Aun así, en Tenerife su prestigio apenas se resintió: nunca fue condenado, y su entorno siguió tratando su pasado como un episodio lejano, confuso o injusto, permitiendo a Derbhá mantenerse como una figura principal en el sur de la isla. Con la ayuda del periodista Felix Rojas creóun conglomerado de comunicación, y fundó un partido populista de nulo éxito, pero tenía interlocución con empresarios del turismo, era bien recibido en eventos sociales y cultivaba una imagen de benefactor ocasional, ayudando a la gente en conflictos privados o situaciones personales difíciles. Algunos lo consideraban un benefactor, un mecenas. Otros, un tipo oscuro dado a moverse en los márgenes.

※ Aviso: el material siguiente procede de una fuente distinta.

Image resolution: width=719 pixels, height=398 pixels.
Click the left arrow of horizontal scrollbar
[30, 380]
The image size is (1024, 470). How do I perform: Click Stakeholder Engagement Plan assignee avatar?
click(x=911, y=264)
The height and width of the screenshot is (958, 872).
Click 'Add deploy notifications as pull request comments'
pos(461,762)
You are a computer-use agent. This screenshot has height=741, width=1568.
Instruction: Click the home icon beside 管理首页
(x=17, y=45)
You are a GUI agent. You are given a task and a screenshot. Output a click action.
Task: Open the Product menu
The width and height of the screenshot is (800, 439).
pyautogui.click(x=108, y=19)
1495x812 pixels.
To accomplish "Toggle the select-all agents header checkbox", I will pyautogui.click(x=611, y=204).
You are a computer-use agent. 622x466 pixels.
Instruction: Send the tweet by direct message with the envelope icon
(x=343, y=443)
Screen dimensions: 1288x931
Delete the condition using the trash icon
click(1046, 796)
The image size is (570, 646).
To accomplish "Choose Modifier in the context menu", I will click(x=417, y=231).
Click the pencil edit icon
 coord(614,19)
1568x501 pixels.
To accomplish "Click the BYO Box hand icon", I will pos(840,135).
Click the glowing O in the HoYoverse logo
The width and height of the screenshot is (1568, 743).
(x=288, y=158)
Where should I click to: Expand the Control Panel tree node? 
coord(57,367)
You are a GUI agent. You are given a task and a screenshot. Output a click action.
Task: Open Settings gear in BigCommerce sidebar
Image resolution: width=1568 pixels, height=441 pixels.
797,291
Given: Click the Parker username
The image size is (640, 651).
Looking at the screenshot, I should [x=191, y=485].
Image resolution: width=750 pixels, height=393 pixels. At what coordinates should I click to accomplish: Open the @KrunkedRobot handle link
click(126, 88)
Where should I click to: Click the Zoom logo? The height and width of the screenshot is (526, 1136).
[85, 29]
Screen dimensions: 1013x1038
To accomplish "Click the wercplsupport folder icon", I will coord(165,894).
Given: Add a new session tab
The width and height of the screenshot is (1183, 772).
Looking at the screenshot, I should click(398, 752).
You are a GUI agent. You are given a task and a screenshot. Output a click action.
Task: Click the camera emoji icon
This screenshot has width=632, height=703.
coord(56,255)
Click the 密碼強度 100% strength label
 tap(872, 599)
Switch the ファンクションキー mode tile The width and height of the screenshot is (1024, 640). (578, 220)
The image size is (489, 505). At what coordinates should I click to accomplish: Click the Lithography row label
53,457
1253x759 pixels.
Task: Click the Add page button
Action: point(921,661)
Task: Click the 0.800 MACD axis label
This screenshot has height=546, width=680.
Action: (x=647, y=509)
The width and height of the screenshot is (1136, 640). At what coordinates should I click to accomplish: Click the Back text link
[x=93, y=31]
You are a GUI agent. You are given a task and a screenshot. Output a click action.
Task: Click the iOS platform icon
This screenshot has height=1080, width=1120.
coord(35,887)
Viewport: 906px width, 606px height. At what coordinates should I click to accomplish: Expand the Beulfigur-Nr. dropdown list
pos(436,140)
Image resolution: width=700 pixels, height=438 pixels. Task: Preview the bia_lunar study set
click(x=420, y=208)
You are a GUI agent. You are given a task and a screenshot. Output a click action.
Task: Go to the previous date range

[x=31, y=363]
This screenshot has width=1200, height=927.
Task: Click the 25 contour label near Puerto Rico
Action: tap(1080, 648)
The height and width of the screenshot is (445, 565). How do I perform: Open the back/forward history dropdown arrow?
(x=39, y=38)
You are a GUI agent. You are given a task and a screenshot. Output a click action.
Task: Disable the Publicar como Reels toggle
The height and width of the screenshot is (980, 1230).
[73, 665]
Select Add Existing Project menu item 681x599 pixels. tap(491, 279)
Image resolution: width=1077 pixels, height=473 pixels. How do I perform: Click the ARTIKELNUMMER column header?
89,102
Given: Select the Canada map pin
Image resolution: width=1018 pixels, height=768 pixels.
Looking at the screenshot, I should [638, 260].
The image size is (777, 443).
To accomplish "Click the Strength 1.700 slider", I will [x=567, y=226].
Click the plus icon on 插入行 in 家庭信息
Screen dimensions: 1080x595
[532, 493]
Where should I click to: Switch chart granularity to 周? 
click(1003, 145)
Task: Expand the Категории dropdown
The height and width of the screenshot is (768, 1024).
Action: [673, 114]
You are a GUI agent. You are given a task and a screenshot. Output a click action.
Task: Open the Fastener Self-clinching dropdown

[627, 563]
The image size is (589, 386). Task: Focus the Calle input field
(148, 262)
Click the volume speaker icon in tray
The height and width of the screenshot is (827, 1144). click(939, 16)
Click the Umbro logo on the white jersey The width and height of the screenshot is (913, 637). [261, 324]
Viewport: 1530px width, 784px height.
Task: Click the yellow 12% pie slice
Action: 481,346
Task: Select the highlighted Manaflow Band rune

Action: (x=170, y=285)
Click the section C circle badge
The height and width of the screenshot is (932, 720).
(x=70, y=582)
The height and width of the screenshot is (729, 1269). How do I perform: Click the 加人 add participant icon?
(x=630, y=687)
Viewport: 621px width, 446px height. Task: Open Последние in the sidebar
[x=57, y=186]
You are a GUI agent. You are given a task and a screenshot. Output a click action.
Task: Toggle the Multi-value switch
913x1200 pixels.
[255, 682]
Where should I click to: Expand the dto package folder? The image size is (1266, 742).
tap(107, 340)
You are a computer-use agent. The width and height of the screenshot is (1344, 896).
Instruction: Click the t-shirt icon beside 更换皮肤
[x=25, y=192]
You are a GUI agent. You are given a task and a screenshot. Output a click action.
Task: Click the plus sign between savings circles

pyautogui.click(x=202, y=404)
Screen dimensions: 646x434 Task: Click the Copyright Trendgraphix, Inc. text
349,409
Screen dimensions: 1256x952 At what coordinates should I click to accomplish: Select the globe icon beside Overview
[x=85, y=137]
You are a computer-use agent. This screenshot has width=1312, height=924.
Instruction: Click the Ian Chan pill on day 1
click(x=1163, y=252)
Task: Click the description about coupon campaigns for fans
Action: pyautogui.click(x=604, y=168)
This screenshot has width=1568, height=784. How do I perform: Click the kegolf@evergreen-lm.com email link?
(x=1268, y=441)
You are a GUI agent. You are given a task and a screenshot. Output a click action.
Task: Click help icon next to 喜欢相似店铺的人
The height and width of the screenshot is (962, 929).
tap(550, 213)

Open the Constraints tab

La operación que ha llevado a su detención apunta a la existencia de una red internacional de narcotráfico con ramificaciones locales. La detención de Derbah ha causado especial revuelo, no solo por su notoriedad, empresarial sino porque al parecer había estado investigando asuntos relacionados con quienes le han detenido.
El foco sigue sobre Derbah: lo que se investiga no son actividades recientes, sino el rastro de una trayectoria ambigua que ha sobrevivido a sospechas judiciales, cambios políticos e incluso acusaciones de financiar un grupo terrorista. No es la primera vez que se habla de Derbah en los juzgados, pero sí la primera en que su figura aparece vinculada al tráfico de drogas.
La detención ha provocado un silencio incómodo en algunos sectores empresariales del sur. Personas que durante años trataron con él —o recurrieron a él— prefieren no hablar. En redes sociales, sin embargo, no han faltado mensajes en su defensa, alertando sobre su linchamiento mediático. Lo que resulta obvio, es que Derbah ya no es intocable. Su arresto marca el final de un largo equilibrio sostenido en la ambigüedad, el silencio y la influencia personal. Un equilibrio que parecía inmune al paso del tiempo, pero que empieza a resquebrajarse.
Algunas sombras, cuando desaparecen, no solo permiten ver el espacio que ocupaban. También revelan lo que preferíamos no mirar.